Незадолго до смерти Макара постаревшая к тому времени Соня (дети ее и Версилова — «подросток» и Лиза — уже стали взрослыми) говорит как-то раз со своим сыном, тогда нездоровым, о том, как сложилась ее судьба. После этого мы читаем:
«Она выговорила это скороговоркой, покраснев, и хотела было поскорее уйти, потому что тоже страх как не любила размазывать чувства и на этот счет была вся в меня, то есть застенчива и целомудренна; к тому же, разумеется, не хотела бы начинать со мной на тему о Макаре Ивановиче; довольно было и того, что мы могли сказать, обменявшись взглядами. Но я, именно ненавидевший всякую размазню чувств, я-то и остановил ее насильно за руку: я сладко глядел ей в глаза, тихо и нежно смеялся, а другой ладонью гладил ее милое лицо, ее впалые щеки. Она пригнулась и прижалась своим лбом к моему.
— Ну, Христос с тобой, — сказала она вдруг, восклонившись и вся сияя, — выздоравливай. Зачту это тебе. Болен он, очень болен… В жизни волен Бог… Ах, что это я сказала, да быть же того не может!..
Она ушла. Очень уж почитала она всю жизнь свою, во страхе, и трепете, и благоговении, законного мужа своего и странника Макара Ивановича, великодушно и раз навсегда ее простившего».
Нелегко воздать должное этому образу, не касаясь того, чего нельзя касаться.
Быть может, правильно будет сказать: она не проявляет активности, а лишь воспринимает. Но это восприятие отмечено такой простотой, такой самоотдачей, такой глубиной и силой, что оно вырастает, при всем немногословии, в нечто великое.
Жить и страдать для нее — одно. Но при этом она не теряет опоры, а раскрывается навстречу страданию вплоть до самых сокровенных глубин. Она не раздавлена тем, что происходило и происходит, но случившееся для нее необратимо; оно не подлежит пересмотру и не изглаживается из памяти. Для ее натуры, отмеченной чистотой и силой, все существование сводится к нескольким реалиям, связанным с тем событием.

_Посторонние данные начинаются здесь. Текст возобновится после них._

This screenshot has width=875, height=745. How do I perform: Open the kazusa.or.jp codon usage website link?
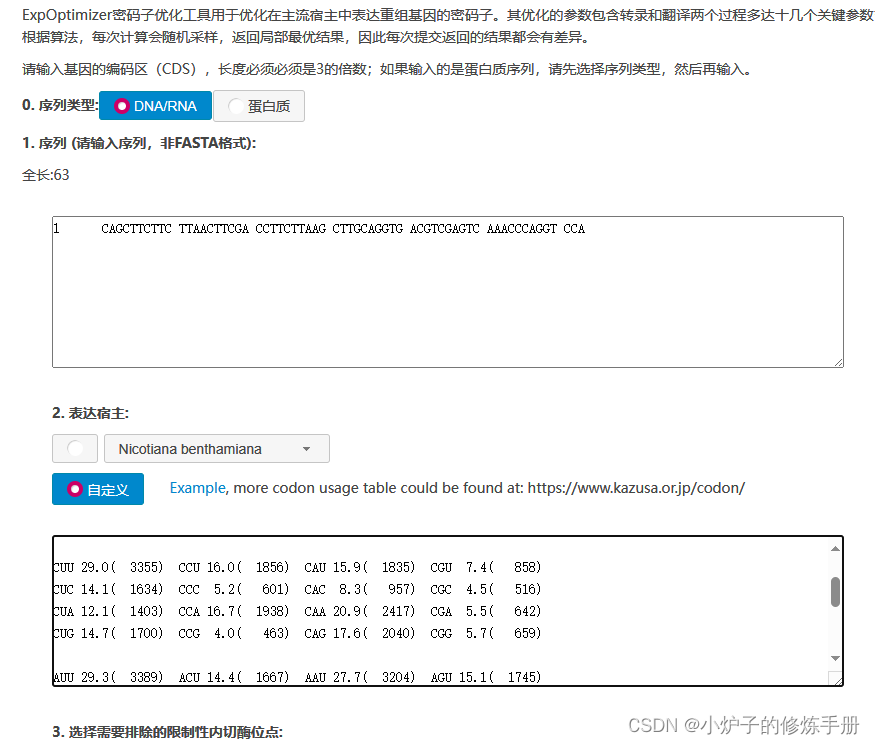coord(634,489)
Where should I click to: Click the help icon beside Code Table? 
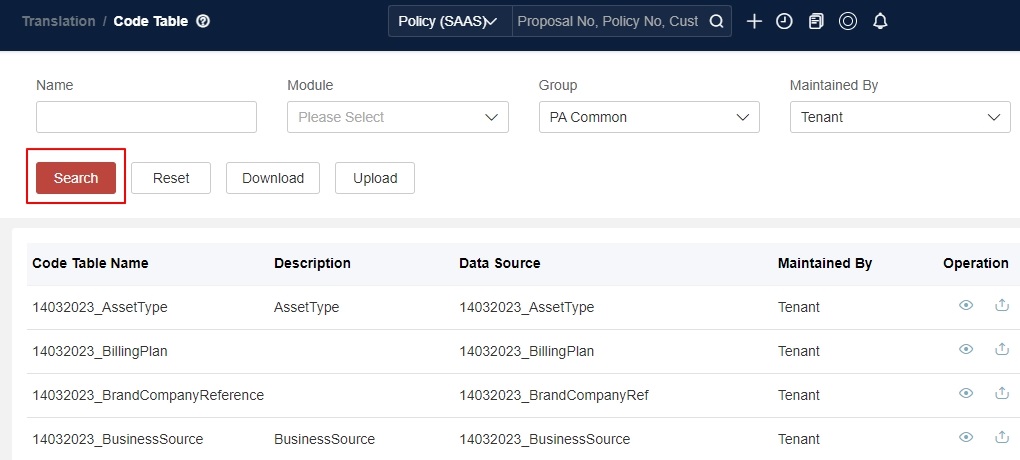point(203,21)
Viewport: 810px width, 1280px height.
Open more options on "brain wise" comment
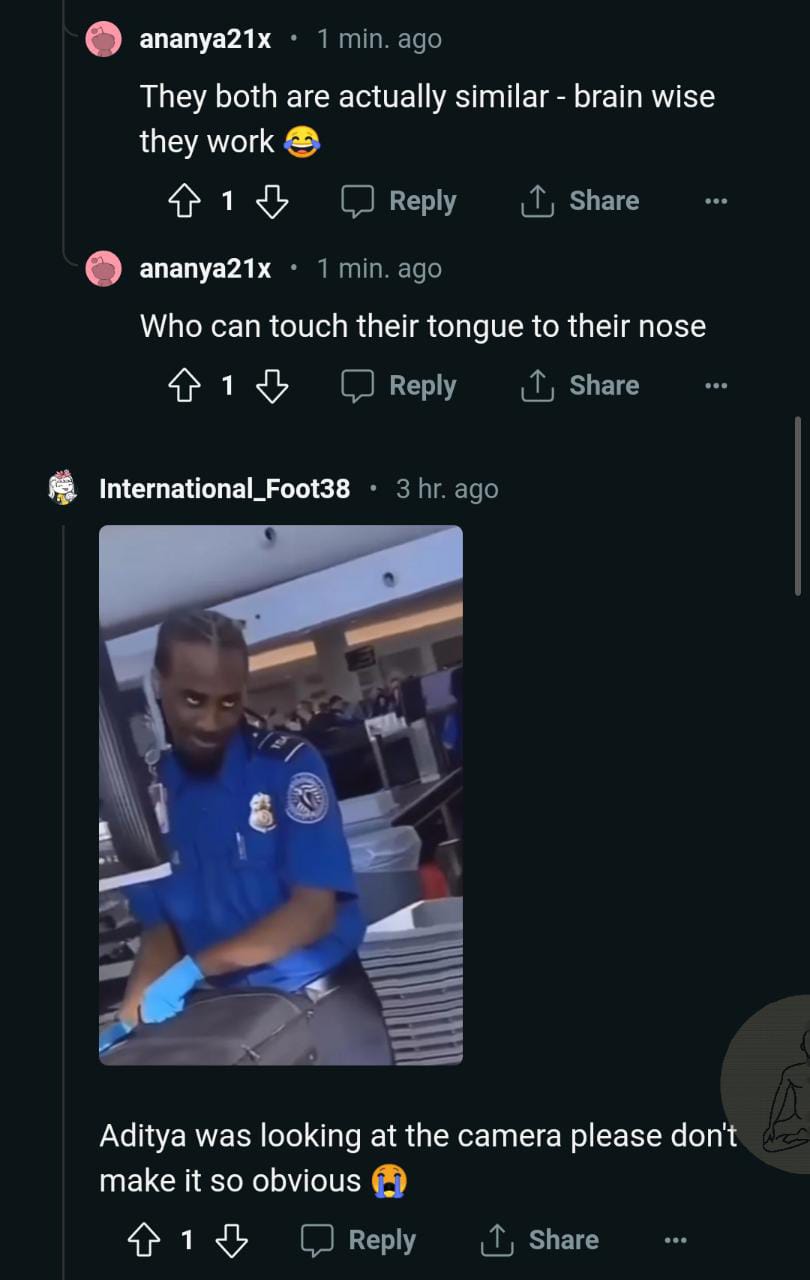(716, 201)
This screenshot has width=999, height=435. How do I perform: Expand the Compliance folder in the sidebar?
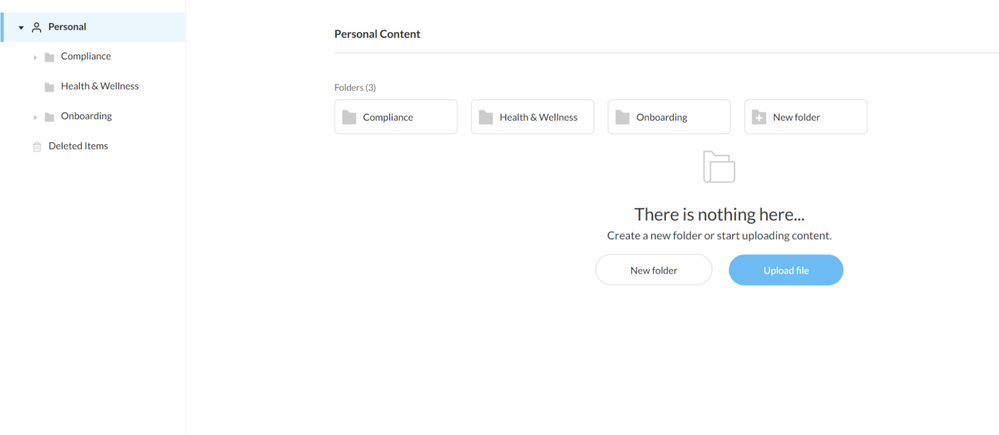tap(35, 57)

Видимо, она парадоксальным образом воспринимает судьбу, вину, необходимость и долг как нечто единое. Кажется, она не жалеет о случившемся, но сознает свою вину и искренне осуждает свой грех… Она не считает, что все могло сложиться как-то иначе, но никогда не могла бы ни на йоту смягчить приговор себе самой… Она знает, что это и теперь еще грех, но не помышляет о том, чтобы положить ему конец… И если о любой другой женщине наверняка сказали бы, что ей не хватает искренности, что она недостаточно глубоко ощущает свою вину и осуждает себя только для виду, — здесь ей можно только верить.